# Modding Tricks & tips.



## kmart164 (Dec 2, 2007)

Hey guys, I recently burned my motherboard and chipset on my PC, so Im gettin new ones. I had a Viper PC case, but thats my brothers now. Im looking at a completely clear Plexi case for 70.00 bucks. and I was just woindering if anyone has any case modding tips or tricks up their sleeves. If you do, well then ray:. Thanks guys, and any suggestions you have, let em come.


----------



## magnethead (Mar 18, 2006)

You talking about the 100% plexi one they have down at Fry's? 

All I can say it, be prepared with LOTS of cable loom...bout 3 feet of half inch (gfx & 24 pin cables), 4 feet of 3/8 (molex wires & USB cables), and 4 feet of 1/4 (fans, switches, LED's).

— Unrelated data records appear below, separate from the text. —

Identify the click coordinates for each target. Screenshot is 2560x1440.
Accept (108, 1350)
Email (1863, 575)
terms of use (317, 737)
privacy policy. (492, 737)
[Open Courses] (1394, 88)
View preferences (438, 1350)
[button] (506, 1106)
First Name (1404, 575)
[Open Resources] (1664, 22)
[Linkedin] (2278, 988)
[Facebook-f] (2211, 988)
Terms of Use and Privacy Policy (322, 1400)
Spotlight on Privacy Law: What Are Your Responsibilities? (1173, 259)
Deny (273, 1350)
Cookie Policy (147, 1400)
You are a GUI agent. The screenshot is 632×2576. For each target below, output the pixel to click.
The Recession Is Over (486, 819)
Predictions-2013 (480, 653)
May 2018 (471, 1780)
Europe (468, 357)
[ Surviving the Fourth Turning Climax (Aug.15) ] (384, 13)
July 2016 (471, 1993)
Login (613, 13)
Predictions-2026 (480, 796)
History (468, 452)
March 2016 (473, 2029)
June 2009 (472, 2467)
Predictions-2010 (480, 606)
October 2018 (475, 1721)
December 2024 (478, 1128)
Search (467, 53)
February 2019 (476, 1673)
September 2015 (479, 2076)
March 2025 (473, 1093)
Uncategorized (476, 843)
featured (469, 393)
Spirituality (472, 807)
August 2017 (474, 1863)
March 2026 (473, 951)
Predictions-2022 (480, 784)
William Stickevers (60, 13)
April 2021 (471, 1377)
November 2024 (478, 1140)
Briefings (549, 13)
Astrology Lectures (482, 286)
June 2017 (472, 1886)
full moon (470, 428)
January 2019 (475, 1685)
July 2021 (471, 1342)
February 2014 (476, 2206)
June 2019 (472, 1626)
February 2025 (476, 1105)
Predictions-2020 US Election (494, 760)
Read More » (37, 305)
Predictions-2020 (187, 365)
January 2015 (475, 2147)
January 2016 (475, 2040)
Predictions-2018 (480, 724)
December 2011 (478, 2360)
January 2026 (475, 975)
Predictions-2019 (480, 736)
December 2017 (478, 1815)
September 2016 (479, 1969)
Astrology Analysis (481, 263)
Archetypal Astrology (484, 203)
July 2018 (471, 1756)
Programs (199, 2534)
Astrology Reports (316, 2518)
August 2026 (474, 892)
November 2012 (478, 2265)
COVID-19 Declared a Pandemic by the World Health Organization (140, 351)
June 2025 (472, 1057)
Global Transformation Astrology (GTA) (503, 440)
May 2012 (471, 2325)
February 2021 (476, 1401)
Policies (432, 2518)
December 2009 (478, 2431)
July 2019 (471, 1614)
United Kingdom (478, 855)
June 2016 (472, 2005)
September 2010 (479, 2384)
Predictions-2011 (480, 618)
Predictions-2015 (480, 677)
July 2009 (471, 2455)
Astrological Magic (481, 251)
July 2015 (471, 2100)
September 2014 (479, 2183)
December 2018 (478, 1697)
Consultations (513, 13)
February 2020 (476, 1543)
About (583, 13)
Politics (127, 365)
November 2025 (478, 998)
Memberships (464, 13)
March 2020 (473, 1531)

And by all means, get a modular power supply.


----------



## kmart164 (Dec 2, 2007)

ok, first off, what is the modular power supply? And do you know of any PC fans that produce a high pitched wine, kind of like a turbo spooling up?


----------



## peterhuang913 (May 24, 2008)

lol, my case fan produces a high pitch whine, all the time. and it's annoying


----------



## kmart164 (Dec 2, 2007)

oh, god, what kind is it. I don't know why, but i just love noisy *** computers. I had a thermaltake fan on my fried CPU, one of the turbine type ones, twas orange blades, and black housing, and it was loud. I loved it.


----------



## kmart164 (Dec 2, 2007)

sorry to bump, but has anyone used the Nvidia e-GeForce 8400 GS graphics card yet?

And does anyone know of any aftermarket fans for it? thanks.


----------



## WereBo (Apr 5, 2008)

Allo kmart :wave:

I'm using the NVidia GEForce 8400 GS, even as I type this:laugh: It's plugged into an Asus M2N4-SLI board and runs very excellently, handling the few games I push at it. Excellent value for a 'cheap-end' card.

If you browse the Zalman web-site, they have several heatsink/fans specifically for NVidia cards.


----------



## kmart164 (Dec 2, 2007)

sweet, thanks werebo. Ill check it out.


----------



## Banscare (Jun 2, 2008)

I have a similar case for my unix box and it's PERFECT for uv paint. Goes on smooth and does not smear. Not sure if you are into that sort of modifications but it looks great on plexi cases. This is the sight I use http://www.xoxide.com/paint.html 

cheers


----------